Paule Marrot (1902-1987)
Madame Marrot was the quintessential French textile artist. A painter, engraver, teacher, and ultimately an esteemed fabric designer, she met and was influenced by Impressionist master Auguste Renoir and Fauvist painter Raoul Dufy. She was admired by many famous personalities including the Ali Khan, the Shah of Iran, the British royal family, Billy Baldwin, Margaret Owen, and Jacqueline Kennedy who based the interior of an entire room of the White House on one of Marrot's spirited flower designs. In the world of interior decoration, Marrot's fresh, colorful, spontaneous designs have always been synonymous with a wonderful sense of joie de vivre.
Born in Bordeaux to a bohemian family headed by a musician father, Paule Marrot was first exposed to the creative world of artists and musicians at her family's salon gatherings. Her career as a decorative artist began at age 14 when she studied to be a painter and an engraver at the Studios of Sacred Art, founded by painter Maurice Denis. She then became a teacher and commenced to sell some of her original textile designs at which time she met Dufy who introduced her to Paul Poiret to whom she sold a dress design.
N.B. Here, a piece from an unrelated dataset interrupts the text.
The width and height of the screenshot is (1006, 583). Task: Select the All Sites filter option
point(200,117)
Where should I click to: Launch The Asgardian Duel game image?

Marrot was barely making a living hand-printing her fabrics in her parent's dining room, when at age 22 she was admitted to the prestigious Societe des Artistes Decorateurs in 1924. In this year she married her childhood friend, Paul Angelloz, who became her business manager. In 1925 she won a gold medal at the Exposition Internationale des Arts Decoratifs et Industriels Modernes Paris, France.
With a grant, Marrot was able to buy herself a modest shop where she taught, painted, sold her creations and entertained her many artist friends. In 1932 her life took a dramatic turn when her work in the Salon des Artistes Decorateurs show came to the attention of Alsace textile manufacturer, Jean Schlumberger. He became her private printer and devoted friend for 30 years until his death in 1963. Their successful collaboration produced more than 320 designs for fabrics and dozens more for table linens. In the following years, Marrot enjoyed substantial success in the United States with her coterie of celebrity clients and interior design devotees.
"You paint with your heart the flowers of the fields, love, youth, the seasons, everything that is wonderful in life," Andre Arbus said to Paule Marrot when the designer was awarded the Legion d'Honneur. All her fabric and wallpaper designs had charming stories to tell and revealed her love of nature, art, travel, birds, gardens, animals and people.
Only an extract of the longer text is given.